10% of gross salary into the SIPP is a meaningful target for higher rate taxpayers. On a £55,000 salary that is £458 gross per month, which costs around £275 net after 40% relief. You do not need to start there. We did not. Start at 3% or 5%, contribute for a year, claim your first self-assessment rebate, and then decide whether to increase. The rebate tends to do the persuading.

Step 4. Allocate 5% to 7% of gross salary into a stocks and shares ISA.

This is for money with a time horizon shorter than retirement, or for any savings you want to be able to access before age 57. If your emergency fund is already in place, this is your accessible investment pot outside the pension wrapper. We cover how the ISA wrapper works in our stocks and shares ISA explainer, and which platforms we actually use and rate in our ISA platforms guide.

Step 5. Claim your higher rate relief every year via self-assessment.

SIPP providers using relief at source, which most retail platforms do, automatically claim 20% from HMRC on your behalf. The additional 20% for higher rate taxpayers does not come automatically. You have to submit a self-assessment return and claim it. It is your tax money. Go and get it every year.

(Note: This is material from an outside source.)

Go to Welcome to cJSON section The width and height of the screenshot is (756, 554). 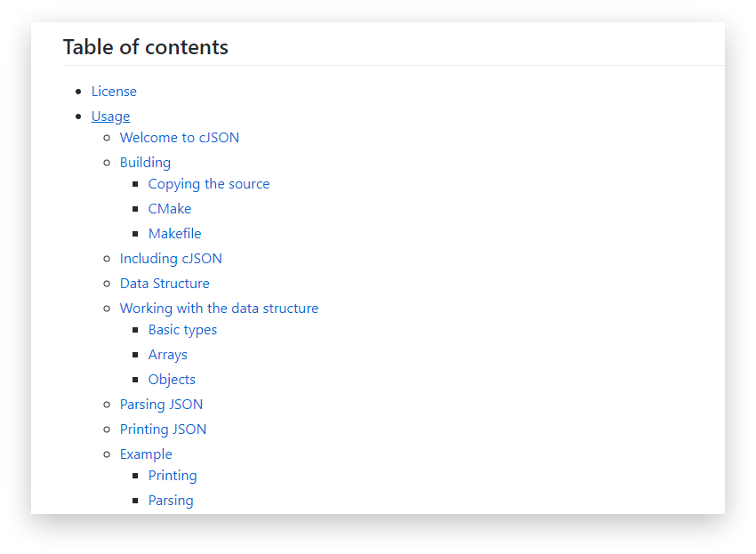click(x=180, y=138)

Step 6. If your income falls between £100,000 and £125,140, treat SIPP contributions as a priority.

In that band, HMRC tapers your personal allowance and creates an effective marginal tax rate of 60% on that income. Every pound contributed to your SIPP reduces your adjusted net income. Bring your income below £100,000 through SIPP contributions and you restore your full personal allowance and remove that 60% rate. The salary sacrifice article covers how pension contributions through your employer can achieve the same effect without needing a separate SIPP claim.


The ISA and the SIPP are two wrappers doing two different jobs. The ISA gives you flexibility and tax-free access whenever you need it. The SIPP gives you the government’s contribution on top of your own money, locked away until you stop working. Both are genuinely useful. The mistake is running only one of them, or running them without understanding what each one is actually doing. Once you see the numbers clearly, the split almost decides itself.